Disruption, disorientation and dislocation

Image: Disruption, disorientation and dislocation

By Skills for Health | 22 July 2020

Sitting here, onsite at King’s London and feeling so delighted at a wonderful and unplanned conversation that has just happened. For me, now, this is rare and beautiful. It is something I miss and I am thinking more and more about how I can reintroduce this into my life.

When my line manager first asked me what I missed most in early lockdown I refused to answer, I knew it was probably denial and boy it was. When I later reflected upon this, I came to feel the sadness I was avoiding. What sprung to mind was the district line, three carriage train that I kept seeing and hearing yet no longer boarded. In lockdown whilst out walking, we would often be able to look along the Ouse from Newhaven to Lewes and I’d see that train over and over again.
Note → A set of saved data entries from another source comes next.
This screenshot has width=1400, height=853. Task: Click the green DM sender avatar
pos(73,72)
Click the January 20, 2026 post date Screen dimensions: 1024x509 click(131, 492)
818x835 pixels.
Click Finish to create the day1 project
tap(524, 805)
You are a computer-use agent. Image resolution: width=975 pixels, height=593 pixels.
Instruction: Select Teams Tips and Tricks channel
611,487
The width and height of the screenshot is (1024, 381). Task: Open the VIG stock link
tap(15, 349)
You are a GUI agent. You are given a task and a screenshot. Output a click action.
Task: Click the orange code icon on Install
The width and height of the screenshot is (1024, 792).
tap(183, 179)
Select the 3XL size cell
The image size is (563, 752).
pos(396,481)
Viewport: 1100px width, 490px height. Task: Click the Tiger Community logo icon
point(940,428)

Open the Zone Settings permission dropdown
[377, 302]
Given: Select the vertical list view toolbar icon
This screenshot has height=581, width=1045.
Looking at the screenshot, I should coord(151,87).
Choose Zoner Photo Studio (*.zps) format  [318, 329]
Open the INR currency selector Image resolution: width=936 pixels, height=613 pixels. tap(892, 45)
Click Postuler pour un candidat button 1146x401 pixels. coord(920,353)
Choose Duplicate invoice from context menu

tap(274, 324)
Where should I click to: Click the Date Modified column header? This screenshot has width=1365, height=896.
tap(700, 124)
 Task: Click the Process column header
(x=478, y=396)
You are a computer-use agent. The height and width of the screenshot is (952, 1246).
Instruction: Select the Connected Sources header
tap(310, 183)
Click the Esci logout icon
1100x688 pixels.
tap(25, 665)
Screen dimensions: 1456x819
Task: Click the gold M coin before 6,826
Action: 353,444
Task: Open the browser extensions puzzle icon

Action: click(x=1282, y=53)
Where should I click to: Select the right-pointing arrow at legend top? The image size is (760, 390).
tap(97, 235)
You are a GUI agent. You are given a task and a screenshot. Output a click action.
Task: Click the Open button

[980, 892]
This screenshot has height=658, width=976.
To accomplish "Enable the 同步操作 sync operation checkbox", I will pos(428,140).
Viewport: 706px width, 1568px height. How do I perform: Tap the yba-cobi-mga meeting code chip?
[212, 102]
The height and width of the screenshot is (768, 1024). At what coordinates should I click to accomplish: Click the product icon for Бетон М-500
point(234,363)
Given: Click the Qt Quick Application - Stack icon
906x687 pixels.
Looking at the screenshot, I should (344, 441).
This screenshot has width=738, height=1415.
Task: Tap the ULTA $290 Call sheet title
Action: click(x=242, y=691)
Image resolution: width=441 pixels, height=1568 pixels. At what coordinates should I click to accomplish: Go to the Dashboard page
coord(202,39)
The train that connected me to my life in many ways. I’d take it numerous times a week, stop at the wonderful Runaway café at Lewes station, get coffee and snacks, chat, meet, often bump into someone as I went on my way. Maybe I’d reflect, maybe I’d have a focused piece of work to write or maybe if I’d bumped into Penny or Pete, I’d enjoy a lovely catch up and reconnect…

It was thinking about this, and then thinking about where that train would take me; London, Bristol, Sheffield, Wales, Leeds and many more in the last year that I started to think about the themes of this blog, and last weeks’ presentation at the Convenzis NHS Workforce conference, of disruptiondisorientation and dislocation.

Just looking back at my March expenses showed how disrupted things had been for me. One minute I was breakfasting in Leeds, lunching in Wales and sleeping in London and then, stop. Nothing to put in. The relentless travel stopped. As did contact with so many of my clients as they turned to face something unprecedented and extreme. We, in my family, were home, all of us, all the time. Wonderful, difficult and everything in between, we and all of us were hugely disrupted.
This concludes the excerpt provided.